PROBLEM STATEMENT: Count the lines of the records below that contain the word "width", and give only that number.
··········
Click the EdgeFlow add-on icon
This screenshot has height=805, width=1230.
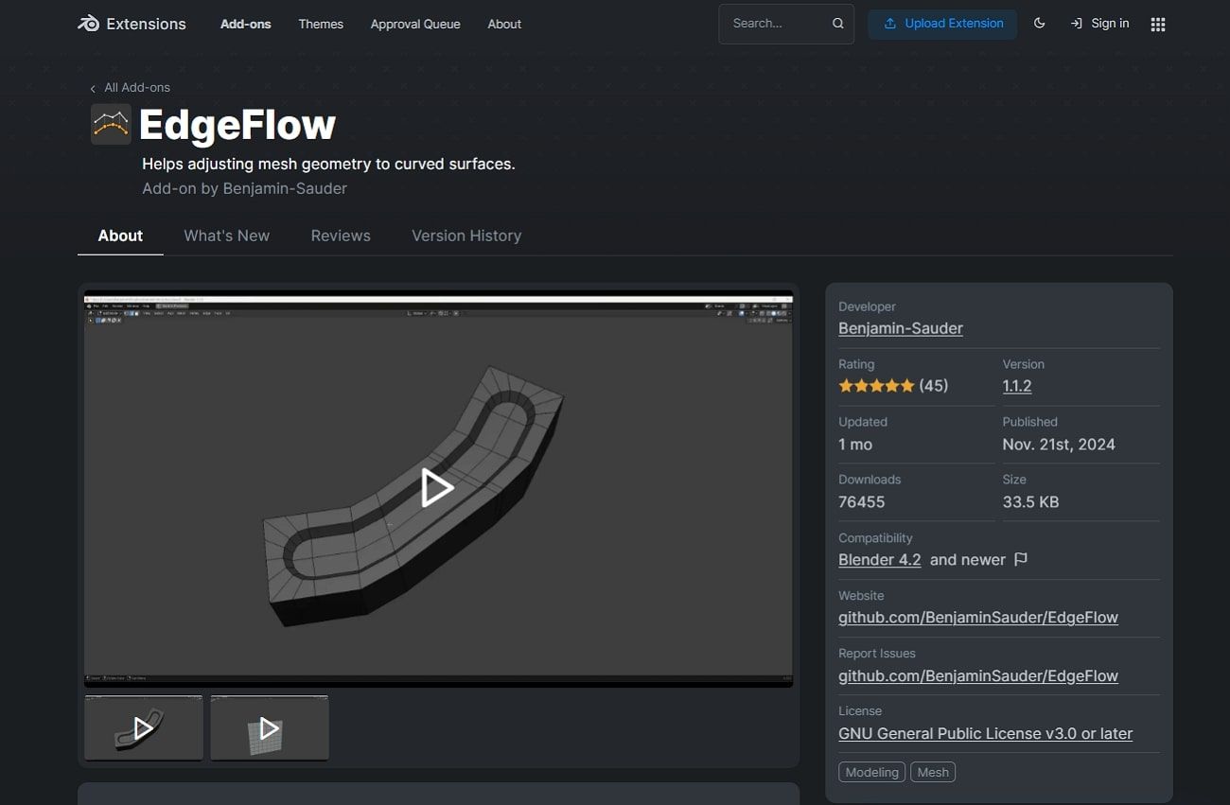[x=111, y=124]
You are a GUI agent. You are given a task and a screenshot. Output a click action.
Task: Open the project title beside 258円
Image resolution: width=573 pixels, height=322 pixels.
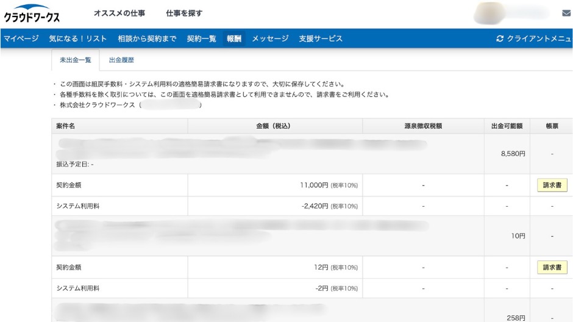click(189, 311)
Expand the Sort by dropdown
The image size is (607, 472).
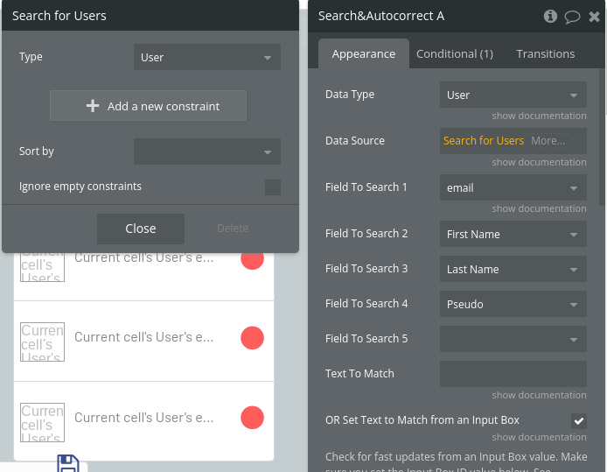click(207, 151)
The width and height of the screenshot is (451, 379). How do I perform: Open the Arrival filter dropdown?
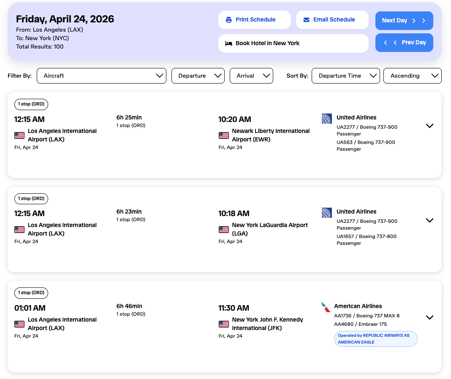pos(251,76)
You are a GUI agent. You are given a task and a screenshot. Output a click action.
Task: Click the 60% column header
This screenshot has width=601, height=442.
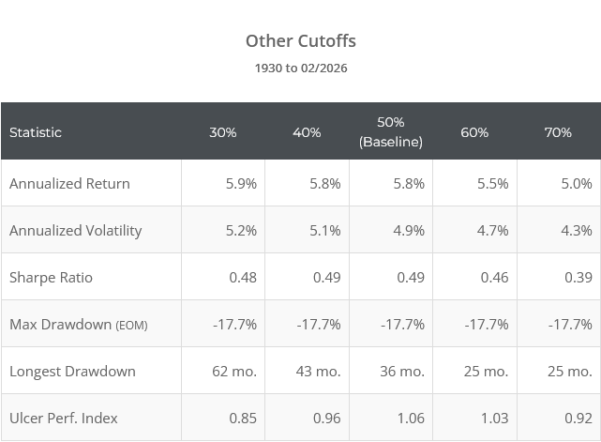coord(474,132)
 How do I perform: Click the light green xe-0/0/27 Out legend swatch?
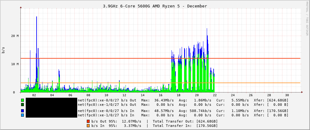(22, 100)
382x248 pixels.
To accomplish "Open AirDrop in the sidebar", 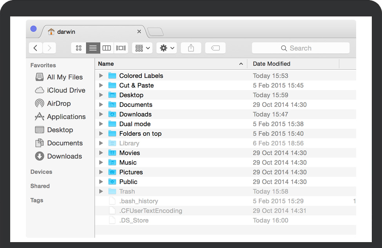I will [58, 104].
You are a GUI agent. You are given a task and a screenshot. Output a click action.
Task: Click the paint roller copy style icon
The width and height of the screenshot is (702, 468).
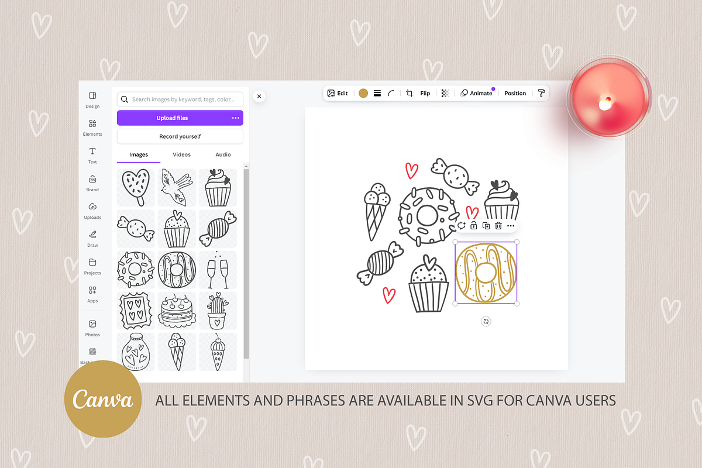tap(541, 93)
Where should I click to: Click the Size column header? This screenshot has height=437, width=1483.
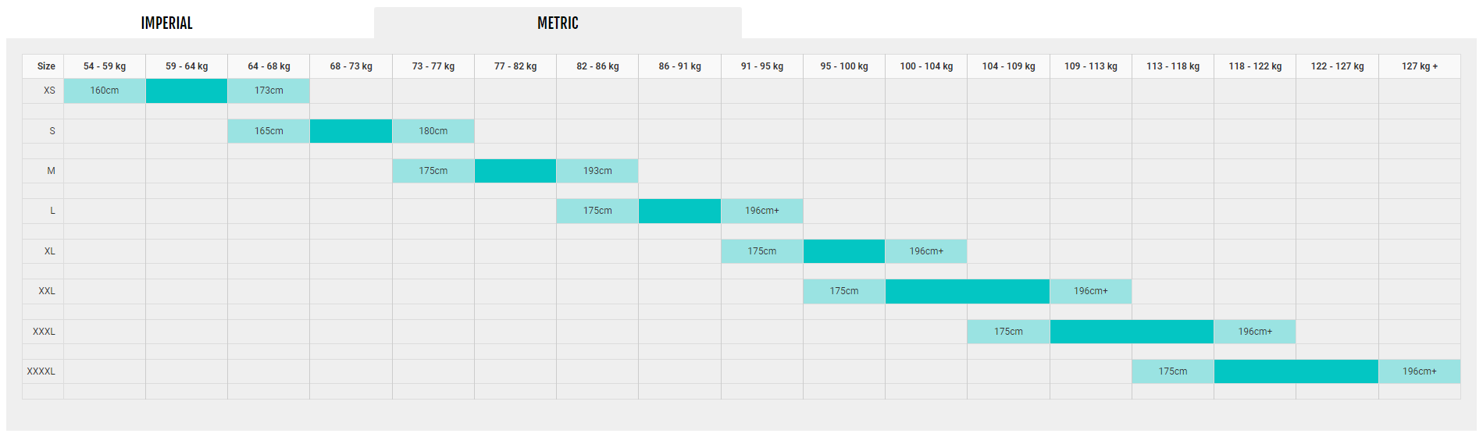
··········
EXERCISE SOLUTION: 6